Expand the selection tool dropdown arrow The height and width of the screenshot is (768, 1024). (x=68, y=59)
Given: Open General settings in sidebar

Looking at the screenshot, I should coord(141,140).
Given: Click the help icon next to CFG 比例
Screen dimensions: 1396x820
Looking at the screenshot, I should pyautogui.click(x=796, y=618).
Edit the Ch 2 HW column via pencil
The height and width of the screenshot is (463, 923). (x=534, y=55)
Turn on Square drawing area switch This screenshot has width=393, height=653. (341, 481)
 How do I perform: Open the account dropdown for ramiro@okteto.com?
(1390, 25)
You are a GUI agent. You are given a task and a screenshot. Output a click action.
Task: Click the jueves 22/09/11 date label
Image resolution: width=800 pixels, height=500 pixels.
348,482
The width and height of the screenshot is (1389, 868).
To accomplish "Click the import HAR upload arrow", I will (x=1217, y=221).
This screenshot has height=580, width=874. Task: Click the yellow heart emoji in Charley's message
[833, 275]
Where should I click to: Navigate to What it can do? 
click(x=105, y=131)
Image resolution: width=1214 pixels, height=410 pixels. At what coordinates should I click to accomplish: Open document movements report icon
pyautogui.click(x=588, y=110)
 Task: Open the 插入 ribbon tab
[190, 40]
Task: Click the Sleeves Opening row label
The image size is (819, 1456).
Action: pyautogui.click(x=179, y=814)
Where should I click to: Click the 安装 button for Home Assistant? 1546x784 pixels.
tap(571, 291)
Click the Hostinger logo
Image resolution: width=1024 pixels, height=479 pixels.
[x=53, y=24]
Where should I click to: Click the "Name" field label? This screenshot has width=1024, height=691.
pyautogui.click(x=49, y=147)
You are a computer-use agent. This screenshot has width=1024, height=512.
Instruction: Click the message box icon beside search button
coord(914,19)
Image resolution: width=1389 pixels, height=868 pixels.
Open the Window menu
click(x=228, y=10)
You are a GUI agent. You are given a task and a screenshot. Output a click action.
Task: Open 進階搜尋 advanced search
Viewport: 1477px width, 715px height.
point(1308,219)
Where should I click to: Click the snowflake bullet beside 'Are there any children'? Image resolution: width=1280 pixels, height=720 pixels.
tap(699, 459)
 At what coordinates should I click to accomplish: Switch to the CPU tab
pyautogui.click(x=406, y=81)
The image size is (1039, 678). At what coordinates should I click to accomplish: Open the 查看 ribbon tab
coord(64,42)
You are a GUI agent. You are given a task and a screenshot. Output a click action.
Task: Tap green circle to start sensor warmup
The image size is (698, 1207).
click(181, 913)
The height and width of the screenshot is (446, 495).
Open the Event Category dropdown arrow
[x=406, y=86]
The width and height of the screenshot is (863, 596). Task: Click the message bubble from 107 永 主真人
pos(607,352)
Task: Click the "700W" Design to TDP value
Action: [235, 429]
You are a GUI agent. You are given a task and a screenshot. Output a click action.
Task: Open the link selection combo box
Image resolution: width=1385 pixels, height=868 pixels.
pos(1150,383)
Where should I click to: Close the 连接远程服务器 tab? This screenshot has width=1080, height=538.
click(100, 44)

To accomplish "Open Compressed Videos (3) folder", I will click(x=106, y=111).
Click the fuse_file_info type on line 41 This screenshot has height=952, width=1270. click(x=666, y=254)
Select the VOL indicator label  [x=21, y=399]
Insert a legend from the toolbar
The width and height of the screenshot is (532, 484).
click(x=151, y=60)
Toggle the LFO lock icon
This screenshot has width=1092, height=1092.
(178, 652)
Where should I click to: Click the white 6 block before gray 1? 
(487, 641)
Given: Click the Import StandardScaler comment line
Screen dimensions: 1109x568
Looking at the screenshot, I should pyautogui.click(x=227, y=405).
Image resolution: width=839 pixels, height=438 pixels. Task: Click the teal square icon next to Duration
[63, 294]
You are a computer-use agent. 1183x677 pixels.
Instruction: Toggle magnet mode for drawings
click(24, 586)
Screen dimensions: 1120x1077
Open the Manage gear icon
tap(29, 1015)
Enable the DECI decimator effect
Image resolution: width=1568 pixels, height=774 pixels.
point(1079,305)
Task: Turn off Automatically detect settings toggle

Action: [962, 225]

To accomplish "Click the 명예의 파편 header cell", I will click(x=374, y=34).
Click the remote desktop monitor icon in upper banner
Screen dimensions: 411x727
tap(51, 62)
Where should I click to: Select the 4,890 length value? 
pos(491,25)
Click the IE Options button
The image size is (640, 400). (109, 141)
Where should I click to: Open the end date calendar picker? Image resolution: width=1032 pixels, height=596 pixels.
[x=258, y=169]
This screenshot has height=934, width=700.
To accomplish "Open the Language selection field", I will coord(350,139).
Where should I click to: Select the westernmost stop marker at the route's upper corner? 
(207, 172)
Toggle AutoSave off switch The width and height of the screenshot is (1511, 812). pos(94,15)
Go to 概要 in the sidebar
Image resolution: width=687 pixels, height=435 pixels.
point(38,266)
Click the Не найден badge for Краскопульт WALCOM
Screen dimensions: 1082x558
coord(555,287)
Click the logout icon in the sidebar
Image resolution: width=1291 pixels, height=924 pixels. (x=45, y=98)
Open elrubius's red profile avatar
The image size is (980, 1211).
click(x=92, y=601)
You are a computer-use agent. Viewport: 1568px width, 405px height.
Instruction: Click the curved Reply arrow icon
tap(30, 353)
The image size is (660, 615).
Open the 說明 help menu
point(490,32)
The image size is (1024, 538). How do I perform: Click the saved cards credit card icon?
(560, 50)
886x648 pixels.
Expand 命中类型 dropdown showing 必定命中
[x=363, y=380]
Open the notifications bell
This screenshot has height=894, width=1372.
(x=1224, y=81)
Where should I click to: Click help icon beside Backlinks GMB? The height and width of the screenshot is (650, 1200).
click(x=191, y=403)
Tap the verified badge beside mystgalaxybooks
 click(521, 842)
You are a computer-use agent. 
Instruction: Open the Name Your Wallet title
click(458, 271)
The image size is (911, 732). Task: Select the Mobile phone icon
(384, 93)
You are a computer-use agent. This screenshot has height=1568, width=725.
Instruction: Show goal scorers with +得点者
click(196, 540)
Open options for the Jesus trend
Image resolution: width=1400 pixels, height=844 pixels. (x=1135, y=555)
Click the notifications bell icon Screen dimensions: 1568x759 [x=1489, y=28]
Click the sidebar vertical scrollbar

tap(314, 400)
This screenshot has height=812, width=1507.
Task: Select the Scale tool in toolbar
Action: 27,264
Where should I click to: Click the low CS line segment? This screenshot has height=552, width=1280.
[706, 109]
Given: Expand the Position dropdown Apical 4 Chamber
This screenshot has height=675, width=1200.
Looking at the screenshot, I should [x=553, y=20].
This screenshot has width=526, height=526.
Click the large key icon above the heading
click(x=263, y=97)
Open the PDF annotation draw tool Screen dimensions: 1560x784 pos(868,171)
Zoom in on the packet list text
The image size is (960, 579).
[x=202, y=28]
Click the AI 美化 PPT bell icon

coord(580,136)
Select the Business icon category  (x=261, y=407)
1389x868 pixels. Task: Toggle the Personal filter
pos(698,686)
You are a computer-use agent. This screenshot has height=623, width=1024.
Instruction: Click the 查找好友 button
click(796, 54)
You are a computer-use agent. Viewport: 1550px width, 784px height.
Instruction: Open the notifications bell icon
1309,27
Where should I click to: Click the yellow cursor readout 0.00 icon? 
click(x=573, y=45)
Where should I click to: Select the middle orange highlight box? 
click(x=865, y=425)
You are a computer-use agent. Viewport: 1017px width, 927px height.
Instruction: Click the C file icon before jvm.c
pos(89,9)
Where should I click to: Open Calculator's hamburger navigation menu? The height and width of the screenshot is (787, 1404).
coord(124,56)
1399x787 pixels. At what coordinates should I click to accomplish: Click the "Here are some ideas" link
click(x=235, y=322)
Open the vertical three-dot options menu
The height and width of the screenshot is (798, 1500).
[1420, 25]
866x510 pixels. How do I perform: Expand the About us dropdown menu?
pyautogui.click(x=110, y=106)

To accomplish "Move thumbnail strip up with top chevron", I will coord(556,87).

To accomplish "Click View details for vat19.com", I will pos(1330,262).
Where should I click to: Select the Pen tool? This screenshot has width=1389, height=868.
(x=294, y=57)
※
Task to complete: Output as a Markdown table with columns Row and Line the items starting at the line containing "Where should I click to: Select the middle" and ending at the line containing "click(x=235, y=322)", one row per line, leaving out blank lines.

Exercise answer:
| Row | Line |
|---|---|
| 1 | Where should I click to: Select the middle orange highlight box?  |
| 2 | click(x=865, y=425) |
| 3 | You are a computer-use agent. Viewport: 1017px width, 927px height. |
| 4 | Instruction: Click the C file icon before jvm.c |
| 5 | pos(89,9) |
| 6 | Where should I click to: Open Calculator's hamburger navigation menu? The height and width of the screenshot is (787, 1404). |
| 7 | coord(124,56) |
| 8 | 1399x787 pixels. At what coordinates should I click to accomplish: Click the "Here are some ideas" link |
| 9 | click(x=235, y=322) |